Content starts
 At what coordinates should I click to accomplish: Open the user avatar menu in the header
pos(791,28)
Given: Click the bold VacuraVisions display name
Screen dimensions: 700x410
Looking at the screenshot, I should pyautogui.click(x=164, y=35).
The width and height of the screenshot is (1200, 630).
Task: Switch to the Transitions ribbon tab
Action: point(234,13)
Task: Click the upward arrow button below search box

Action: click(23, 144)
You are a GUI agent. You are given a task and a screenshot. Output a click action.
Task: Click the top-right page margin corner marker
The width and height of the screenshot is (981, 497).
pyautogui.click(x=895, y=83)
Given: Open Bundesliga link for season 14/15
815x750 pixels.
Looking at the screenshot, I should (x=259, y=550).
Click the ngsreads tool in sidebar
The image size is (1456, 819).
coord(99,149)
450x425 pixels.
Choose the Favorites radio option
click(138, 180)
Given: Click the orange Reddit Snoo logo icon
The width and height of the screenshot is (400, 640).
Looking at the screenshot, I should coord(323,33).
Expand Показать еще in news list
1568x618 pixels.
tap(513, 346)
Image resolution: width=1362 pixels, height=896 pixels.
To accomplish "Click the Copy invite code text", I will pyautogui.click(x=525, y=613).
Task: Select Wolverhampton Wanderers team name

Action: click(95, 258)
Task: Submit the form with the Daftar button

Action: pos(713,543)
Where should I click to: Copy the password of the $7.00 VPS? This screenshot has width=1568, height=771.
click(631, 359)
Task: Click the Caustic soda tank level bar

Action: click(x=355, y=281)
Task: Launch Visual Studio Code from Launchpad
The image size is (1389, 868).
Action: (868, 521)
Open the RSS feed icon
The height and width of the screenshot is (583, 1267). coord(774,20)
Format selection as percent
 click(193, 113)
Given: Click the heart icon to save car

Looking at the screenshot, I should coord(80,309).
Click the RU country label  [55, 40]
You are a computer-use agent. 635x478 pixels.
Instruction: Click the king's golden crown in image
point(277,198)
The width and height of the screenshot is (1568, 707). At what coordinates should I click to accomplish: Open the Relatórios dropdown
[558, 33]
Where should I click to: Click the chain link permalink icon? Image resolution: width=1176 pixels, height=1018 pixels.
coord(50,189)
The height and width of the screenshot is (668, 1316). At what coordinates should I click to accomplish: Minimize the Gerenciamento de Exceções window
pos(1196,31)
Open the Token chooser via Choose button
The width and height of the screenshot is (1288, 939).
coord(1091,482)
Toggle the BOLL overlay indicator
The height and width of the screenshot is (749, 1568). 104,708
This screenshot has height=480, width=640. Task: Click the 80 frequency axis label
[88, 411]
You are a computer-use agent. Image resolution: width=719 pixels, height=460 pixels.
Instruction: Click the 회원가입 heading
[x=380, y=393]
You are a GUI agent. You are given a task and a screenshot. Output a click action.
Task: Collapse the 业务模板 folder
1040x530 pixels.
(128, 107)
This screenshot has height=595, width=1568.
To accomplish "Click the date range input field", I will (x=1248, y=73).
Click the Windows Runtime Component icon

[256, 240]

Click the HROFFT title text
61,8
Content ends
ABOUT THIS TASK | Return every line above that contains the word "will".

WRITTEN SOLUTION |
To accomplish "Click the Copy invite code text", I will pyautogui.click(x=525, y=613).
To accomplish "Click the date range input field", I will (x=1248, y=73).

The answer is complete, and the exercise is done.